Royal Pregnancy: One Wash U Professor Weighs In
George Macones, an obstetrician-gynecologist at Washington University in St. Louis and a spokesman for the American College of Obstetrics and Gynecology.
News that England's Prince William and his wife, Catherine, Duchess of Cambridge, are expecting their first child spread like wildfire today.
According to the Guardian (UK) newspaper, the news that the duchess is in the "very early stages" of pregnancy with the third-in-line to the throne was officially released after she was taken to the King Edward VII hospital in central London, suffering from hyperemesis gravidarun, very acute morning sickness.
Washington University's George Macones told USA Today that less than 1% of all pregnant women are hospitalized for vomiting.
Quoting from the USA Today story:
In most cases, nausea and vomiting go away by the second trimester, or about 13 or 14 weeks into the pregnancy, Macones says. A few unlucky women may have severe vomiting throughout pregnancy, and require intravenous nutrition.

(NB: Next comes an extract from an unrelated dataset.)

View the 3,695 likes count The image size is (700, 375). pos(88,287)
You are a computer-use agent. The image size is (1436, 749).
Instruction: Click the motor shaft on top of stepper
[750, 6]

There's no reason to believe that excessive vomiting is caused by a problem with the baby, Macones says. However, the condition can be more common in women carrying twins or triplets. Doctors believe the cause of nausea and vomiting during pregnancy to be rapidly rising blood levels of a hormone called HCG, or human chorionic gonadotropin, which is released by the placenta, according to the National Institutes of Health.